- WHAT IS ASKED: Rewrite the entries as a Markdown table with the columns Row and Line, one row for each line and no rows for blank lines. Begin at the first line of the entries and stop after the line that has "pyautogui.click(x=145, y=80)", leaving the pictures out of the table.

- EXERCISE MATERIAL:

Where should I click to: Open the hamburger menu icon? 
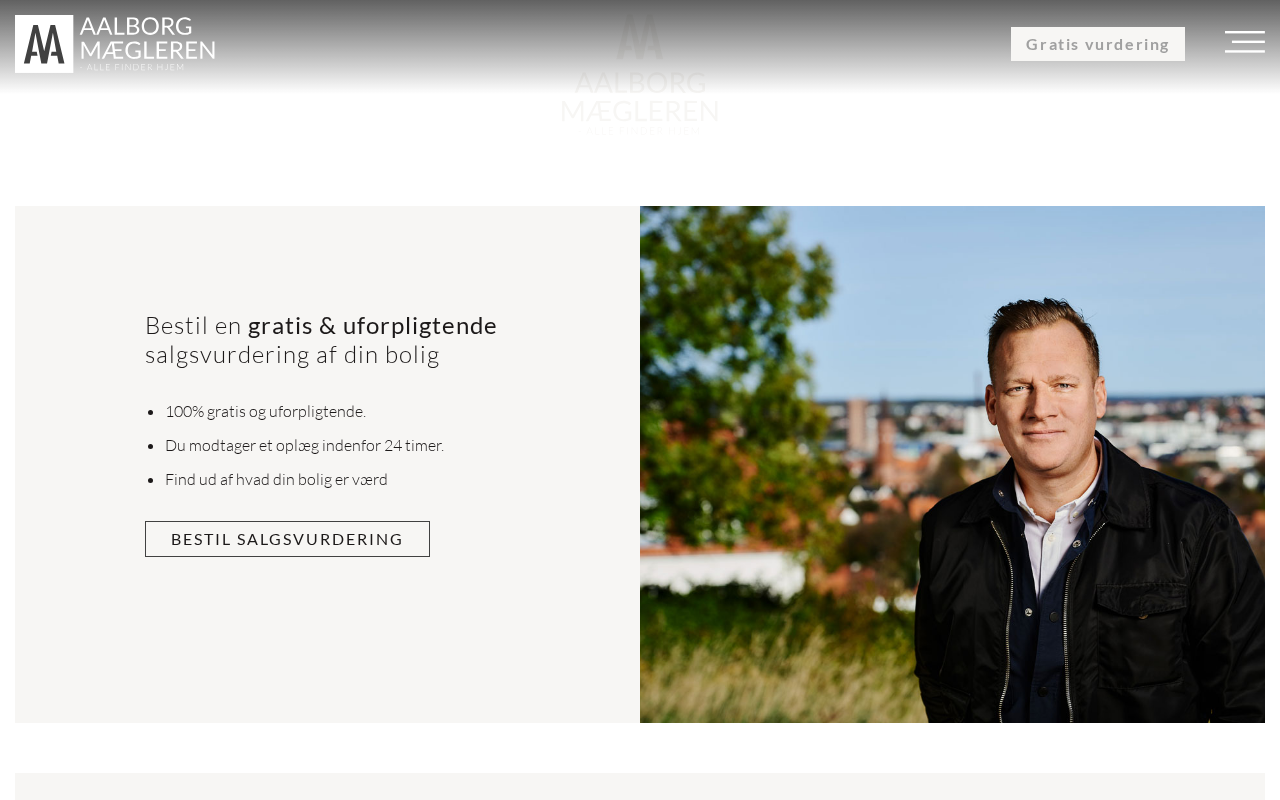click(1244, 42)
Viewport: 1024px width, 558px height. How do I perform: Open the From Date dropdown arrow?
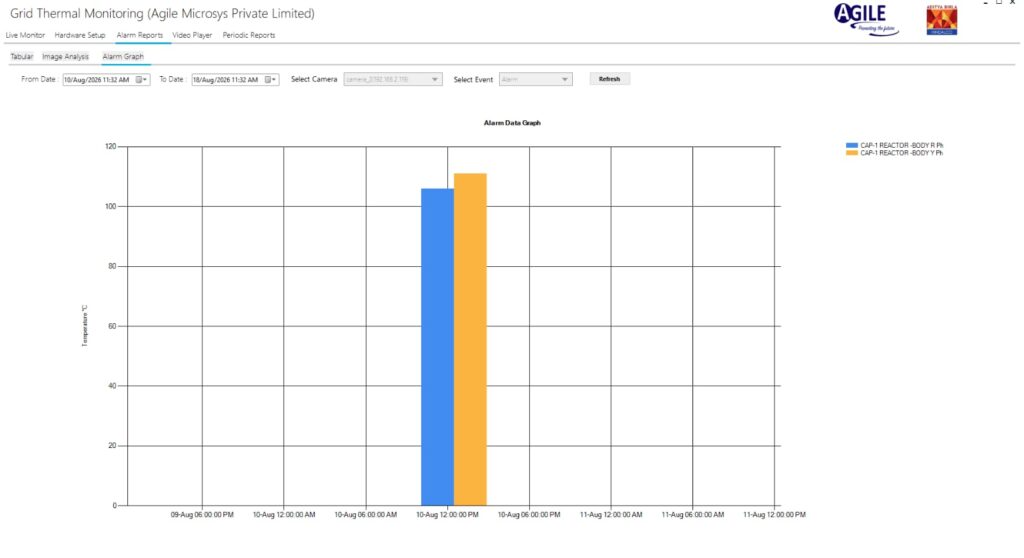pyautogui.click(x=145, y=80)
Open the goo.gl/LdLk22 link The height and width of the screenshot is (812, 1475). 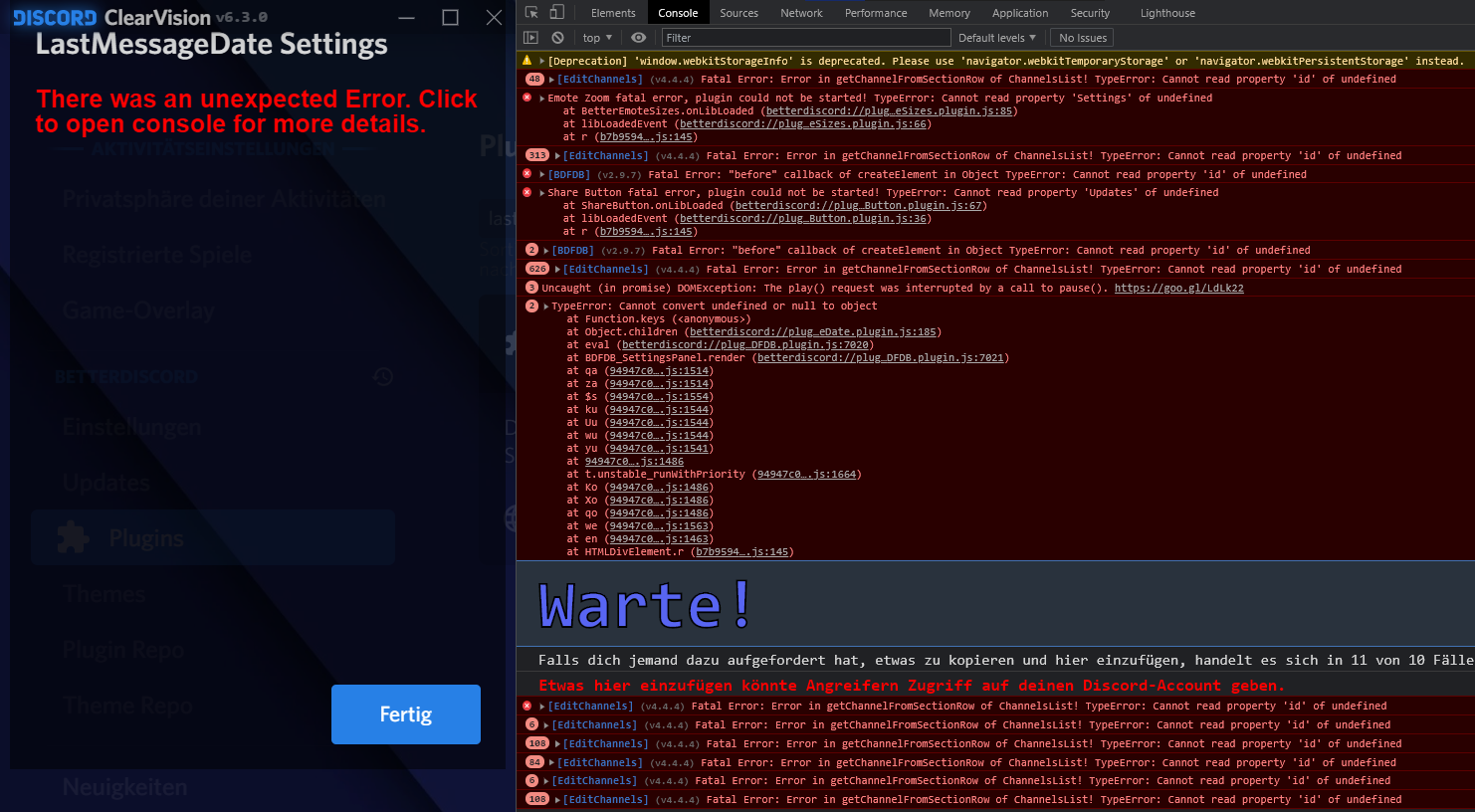point(1179,287)
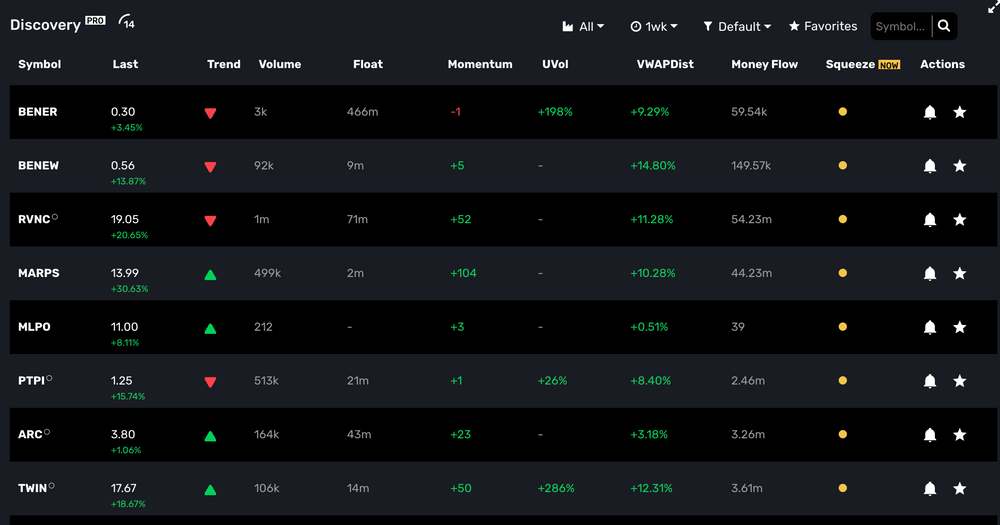Image resolution: width=1000 pixels, height=525 pixels.
Task: Toggle favorite star for MLPO
Action: point(960,328)
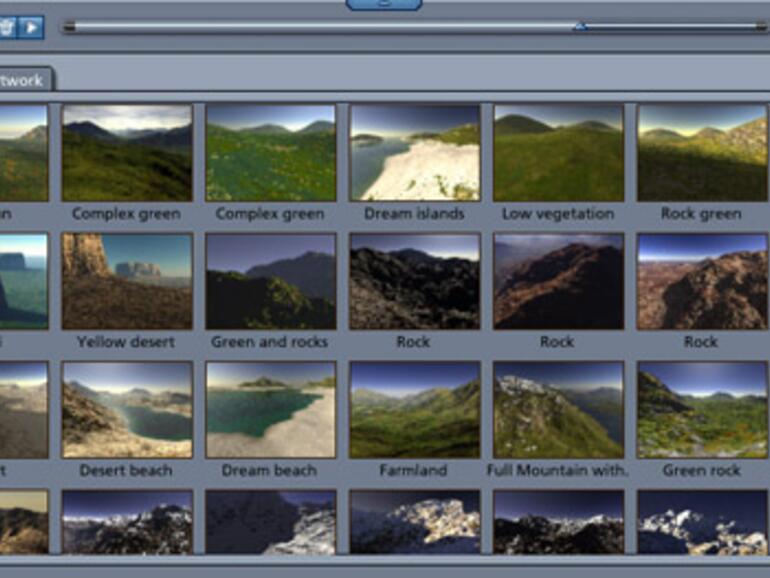Select the Complex green preset with cloudy sky
The image size is (770, 578).
(127, 153)
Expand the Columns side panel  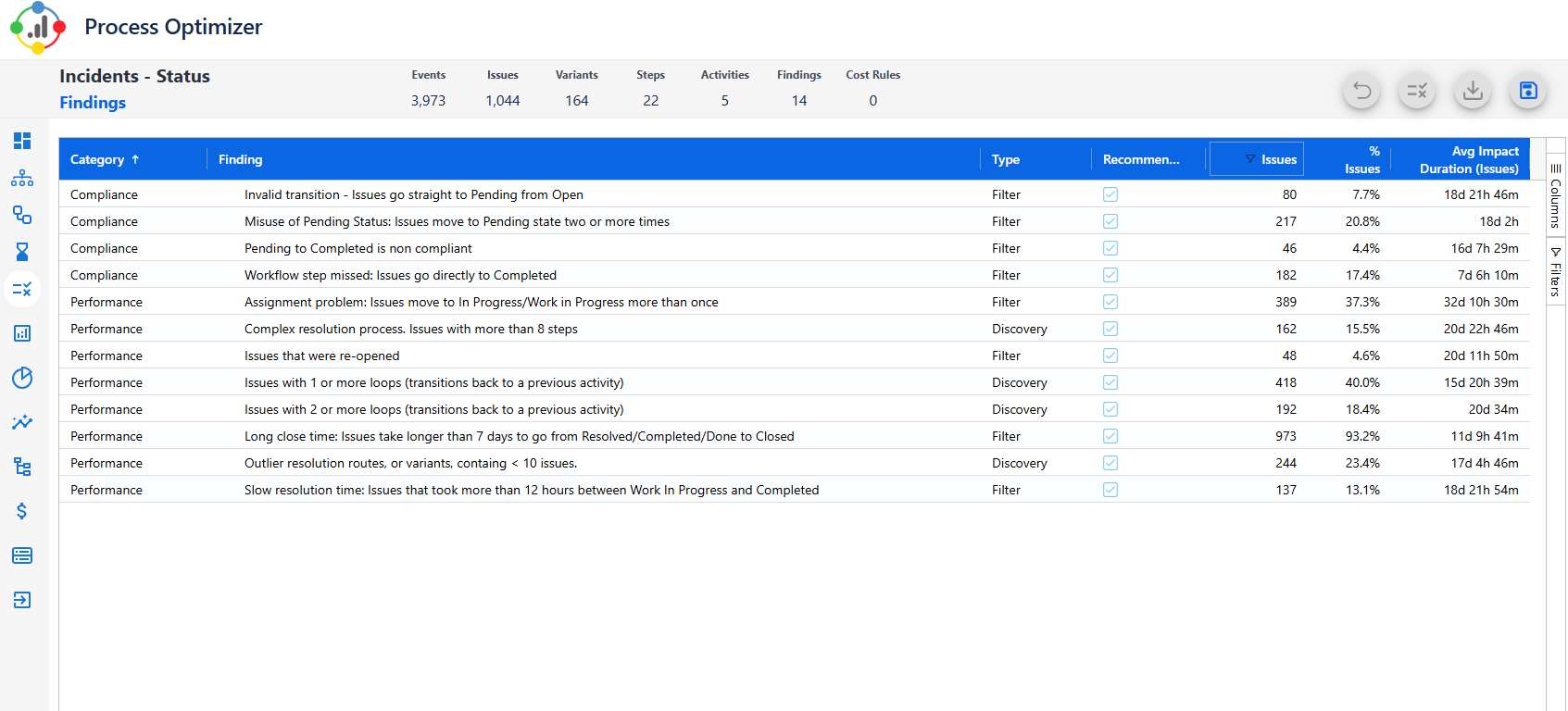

- RESPONSE TO THIS EXERCISE:
| Row | Line |
|---|---|
| 1 | Where should I click to: Open the hamburger menu icon?  |
| 2 | click(1244, 42) |
| 3 | Viewport: 1024px width, 558px height. How do I perform: Open the From Date dropdown arrow? |
| 4 | pyautogui.click(x=145, y=80) |